Ezra was not a prophet. He made no claim to know how God will respond. He trusted God’s justice and mercy based off his handling of Israel throughout their history (9:13-15). At no point did Ezra make excuses for their sins. He did not even ask for forgiveness. With the spirit of a reformer, he saw no purpose in asking God to forgive sin that the people did not cease.
For Ezra, repentance preceded a revived commitment to obedience.
The remnant survived Jerusalem’s destruction and decades of exile. God gave them favor in the eyes of three Persian kings so they could make the arduous journey to their homeland. God gave them “new life to rebuild the house of our God and repair its ruins” (9:9). Despite the abundant mercy of God, they managed to pollute the land again with their sin. Ezra lamented that the land was unclean because they ignored the laws of Moses and pursued marriages with pagan peoples (9:11).
The question on Ezra’s mind was what if the remnant failed and what if they already had pressed the self-destruct button? Ezra asks God, “Would you not be angry with us until you destroy us without remnant or survivor?” (9:14). Would God eject them from the same land he had returned them to (9:12)?
Ezra’s prayer ended with a question and the reformer did not know God’s answer. He was unsure if the people have already exhausted God’s mercy (9:15). He did not know how close they had come again to provoking his judgement.
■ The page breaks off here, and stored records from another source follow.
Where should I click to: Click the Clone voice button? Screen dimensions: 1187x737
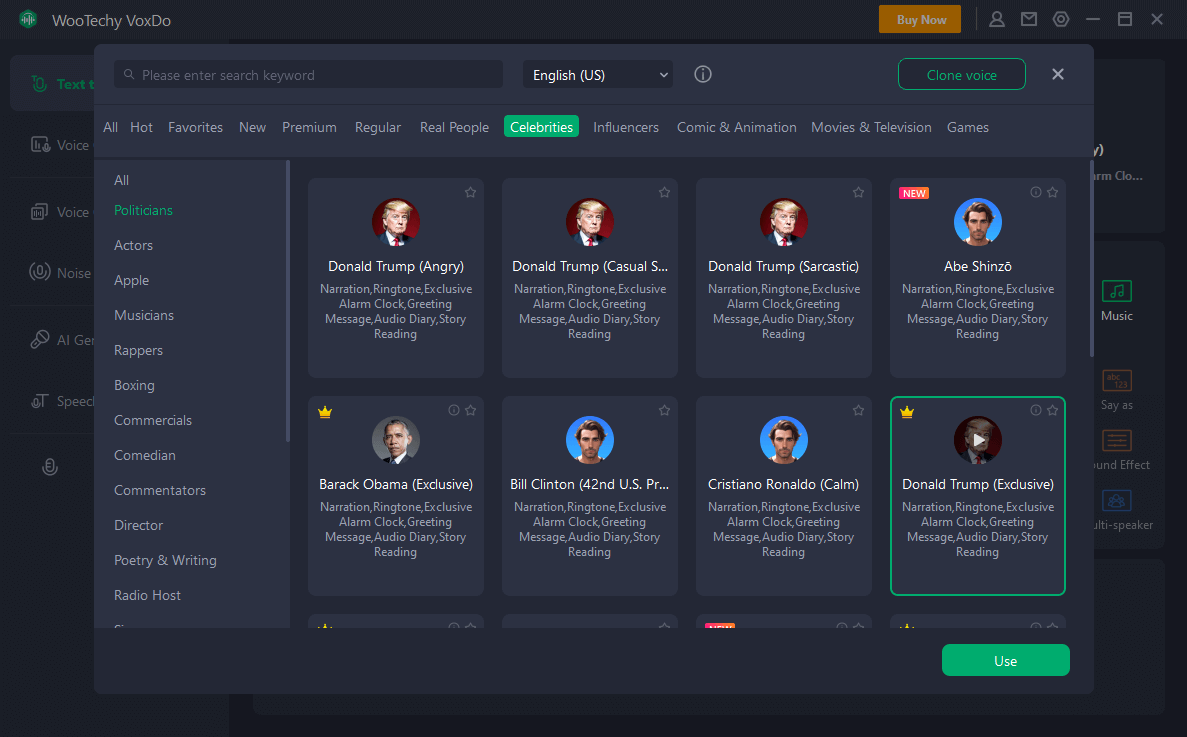click(x=961, y=75)
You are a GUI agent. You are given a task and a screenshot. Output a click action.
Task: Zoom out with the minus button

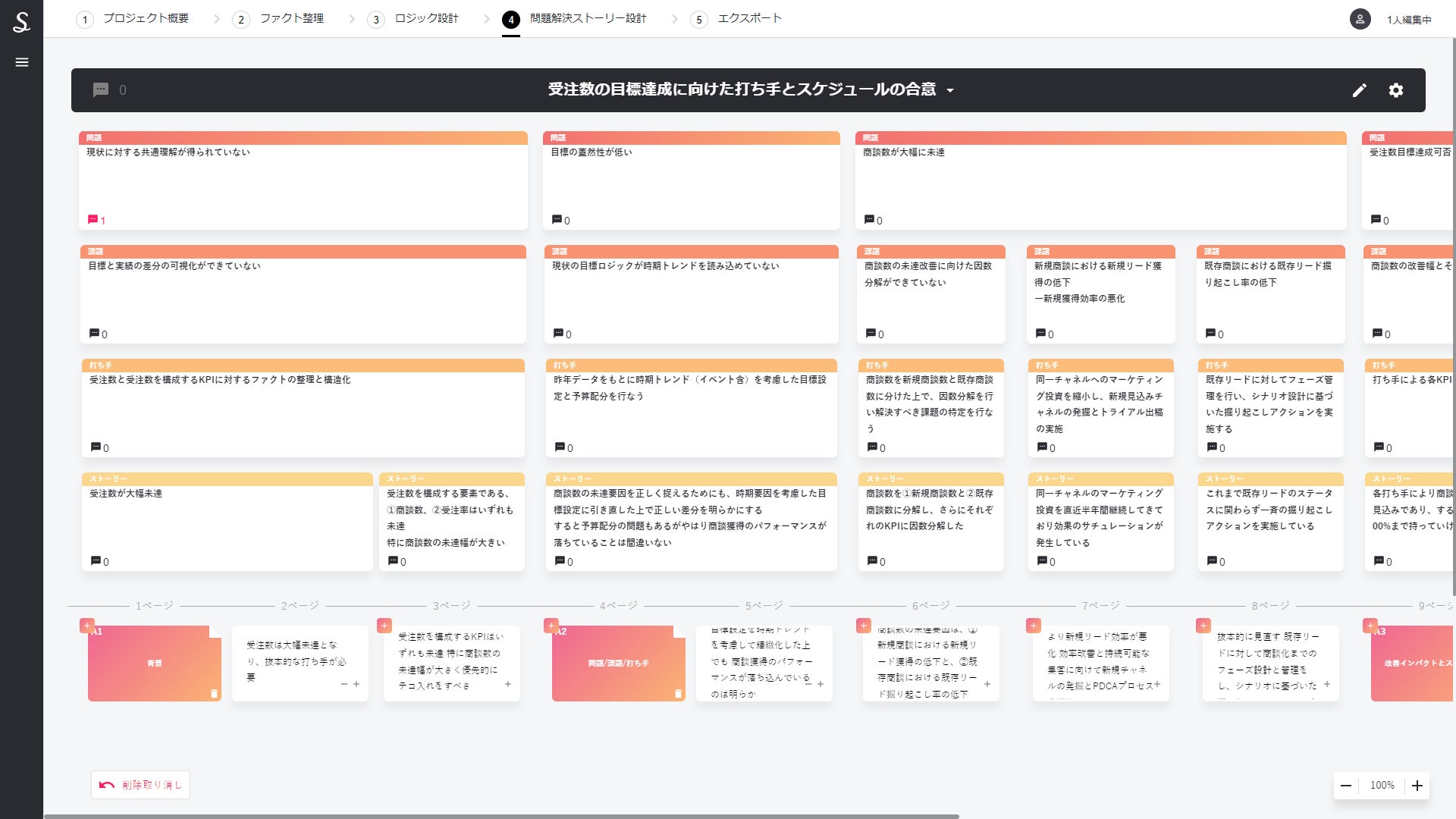pyautogui.click(x=1346, y=786)
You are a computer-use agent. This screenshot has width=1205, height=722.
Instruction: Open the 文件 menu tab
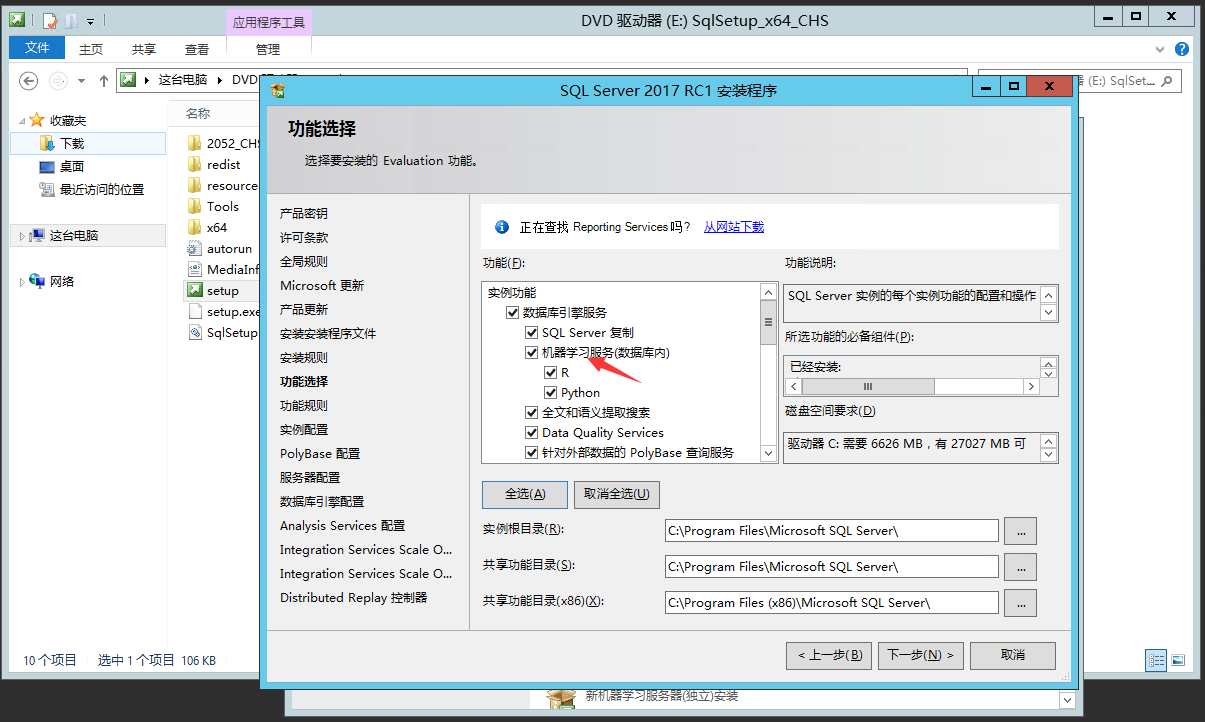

In the biblical landscape, prayer took on a new emphasis in the postexilic period. In the decades of Babylonian exile that the Jewish people had no temple, prayer was their only means for communing with God. Prayer without sacrifice was how they appealed to God for protection, provision, and praise.
The biblical books chronicling events of the Persian period elevated the practice of spontaneous prayer far higher than the narratives from the days that the First Temple still stood. Daniel prayed three times a day (Dan. 6:10). When Esther prepared for an intervention to save her people from the plans of Haman, she solicited the Jews of Susa to pray and fast for three days (Est. 4:16). Nehemiah prayed and fasted before commencing the city wall (Neh. 1:5-11).
Ezra also was in the good habit of communing with God through prayer. Even though in Ezra’s own day, the Second Temple was complete and he had alternative ways to approach God, his first instinct after hearing terrible news was to collapse in prayer. The remnant was a praying people. That fact, almost more than anything else, signaled that they would also be a surviving people. As Christians, we too inherited the instruction to “pray without ceasing” (1 Thes. 5:17).